### Records to process
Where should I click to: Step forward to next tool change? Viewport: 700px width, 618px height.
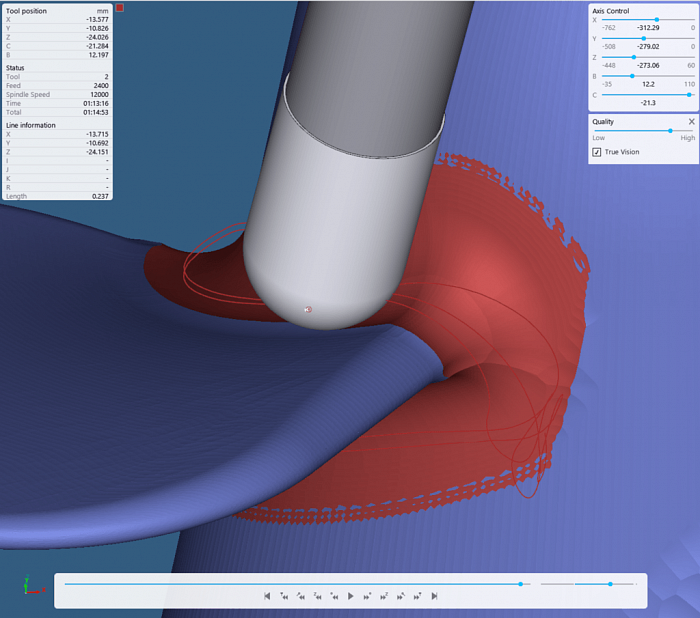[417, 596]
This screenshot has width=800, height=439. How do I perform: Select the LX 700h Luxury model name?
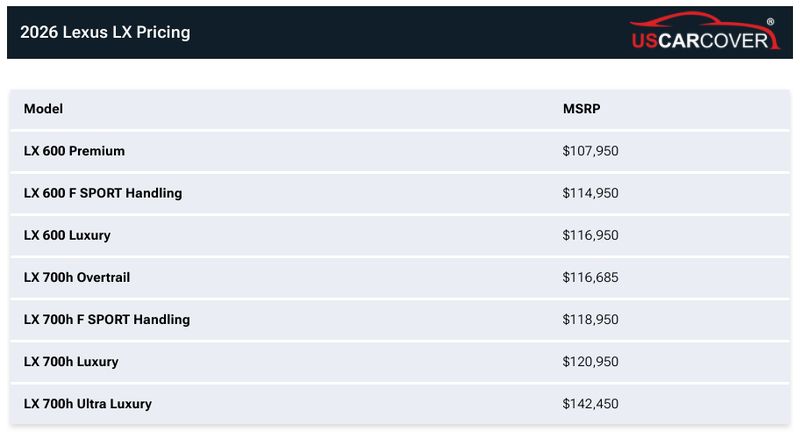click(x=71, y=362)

...

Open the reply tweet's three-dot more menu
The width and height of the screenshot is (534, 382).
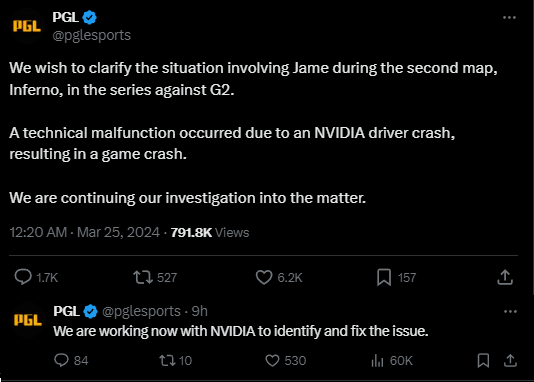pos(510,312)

* * *

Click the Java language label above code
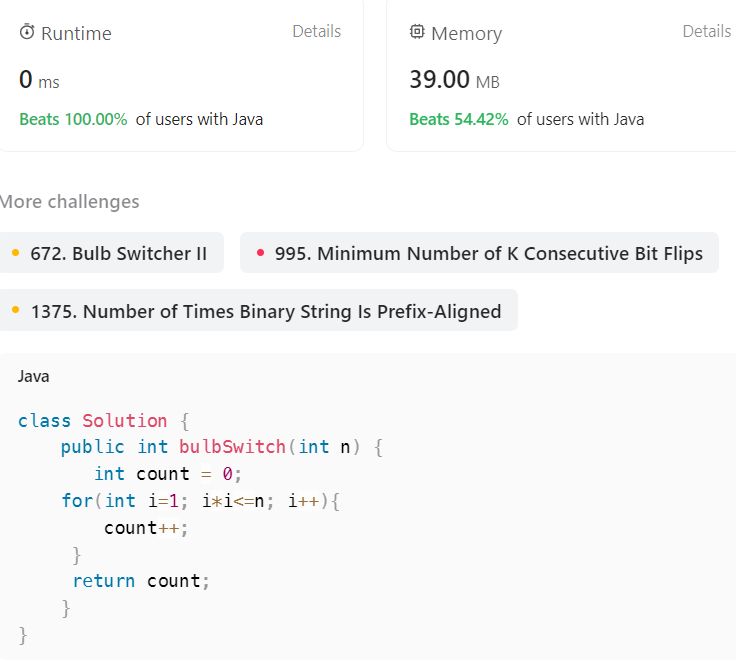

### Task to carry out
Please transcribe the material from the line with "Where should I" to the line with "click(x=71, y=362)", including both of those lines and leaving the pictures out.

### Solution
Where should I click to: Step forward to next tool change? Viewport: 700px width, 618px height.
[417, 596]
This screenshot has width=800, height=439. How do I perform: Select the LX 700h Luxury model name?
click(x=71, y=362)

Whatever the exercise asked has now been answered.